SELECTED EXCERPT:
— BEGIN —

Ralph - Take no notice of what others post, they are merely jealous that you've mastered something different.

Led.


----------



## k-tom (Jan 20, 2003)

Ralphy,
Hope you can break 700, did it on the beach measured several times. Will not be there in July, did I hear a sigh of relief.
But will be there in October.
Your mark must be better than 643, to be called the king, but then again October will be here in a short while, so eat your wheaties.
I will expect dinner on you the night of the 12th at the Captain's Galley.
70 lb. cobe backcasting and fought the fish low reel, life is good.


----------



## Ralph (Aug 1, 2002)

*700'!*

k-tom, congrats! it sounds like you are getting nice distance. keep it up that kind of progress and 800' is just around the corner. see you at the captain's galley it should be fun.
ralph


----------



## Ralph (Aug 1, 2002)

*sya hi to aretha..*

k-tom, say hi to aretha for me.

ralph


----------



## Ralph (Aug 1, 2002)

*1.5 lbs croaker...*

k-tom, fought a pound and a half croaker, low reel seat; nothing sweeter.
ralph


----------



## k-tom (Jan 20, 2003)

Next time you come down give me a call, and will take you drummin in the sound at night in my skiff, all the puppies you want to catch, and some big ones also. 
Keep up the practicing, I need the competion, hit 56 next month, older than petified wood, and we both need to be in top shape if Vicary makes an appearance in Oct.
Until then, keep catching those talking fish.


----------

— END —

INSTRUCTIONS:
(1) In the fishing thread, where does k-tom expect Ralph to buy dinner on the night of the 12th?
(2) Copy everything in the fishing thread from "Your mark must" down to "should be fun.".

GIVEN MATERIAL:
— BEGIN —

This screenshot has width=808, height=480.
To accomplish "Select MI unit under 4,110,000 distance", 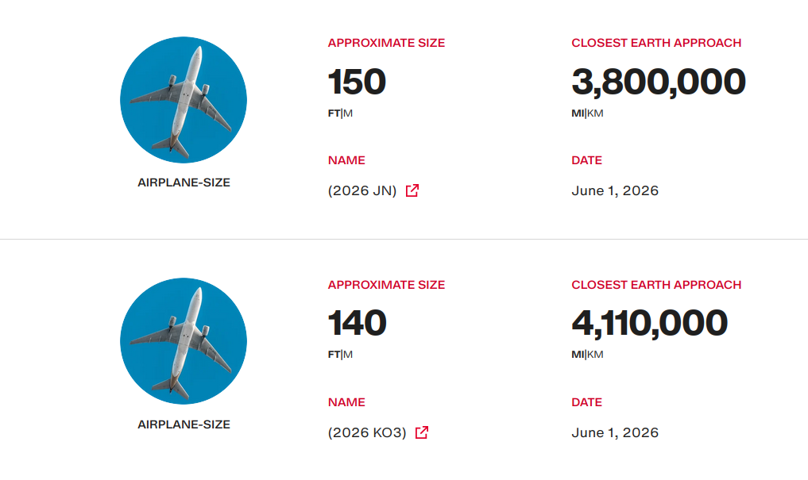I will tap(578, 355).
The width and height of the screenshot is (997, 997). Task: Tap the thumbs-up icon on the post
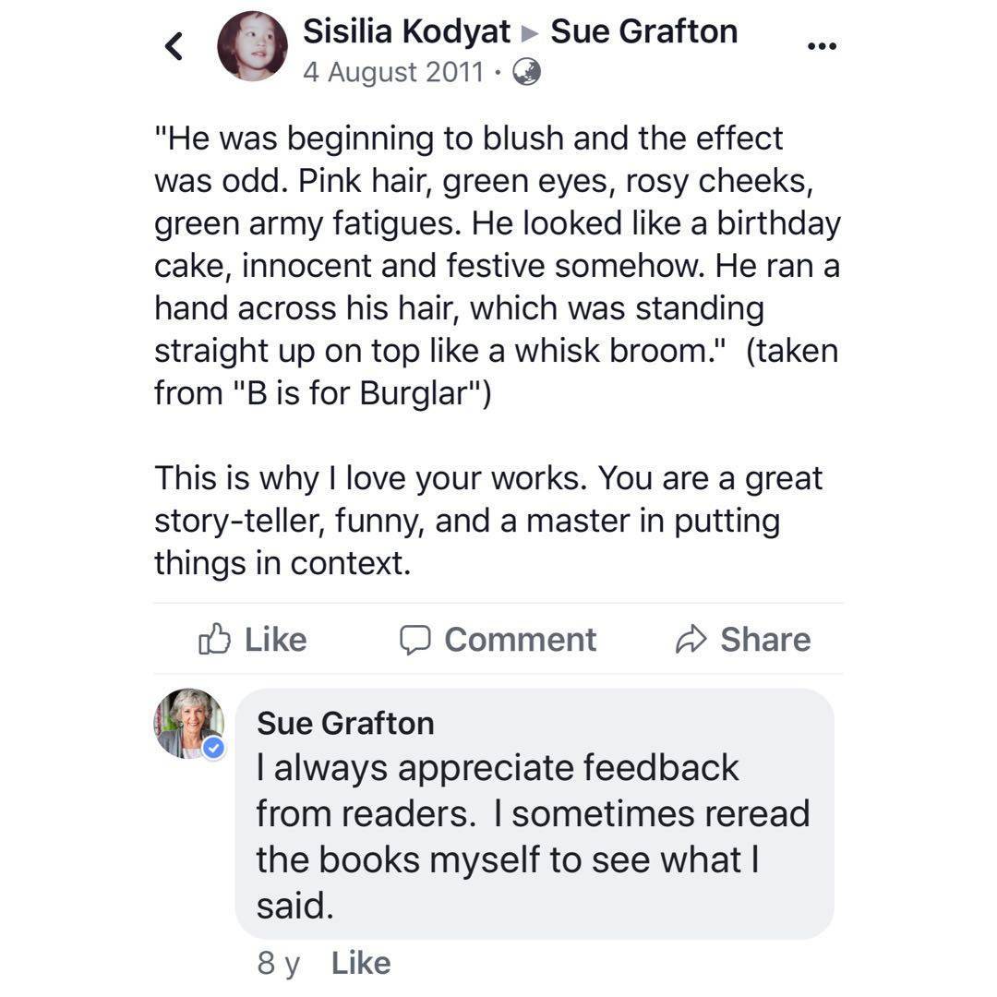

— END —

ANSWERS BELOW:
(1) At the Captain's Galley.

(2)
Your mark must be better than 643, to be called the king, but then again October will be here in a short while, so eat your wheaties.
I will expect dinner on you the night of the 12th at the Captain's Galley.
70 lb. cobe backcasting and fought the fish low reel, life is good.


----------



## Ralph (Aug 1, 2002)

*700'!*

k-tom, congrats! it sounds like you are getting nice distance. keep it up that kind of progress and 800' is just around the corner. see you at the captain's galley it should be fun.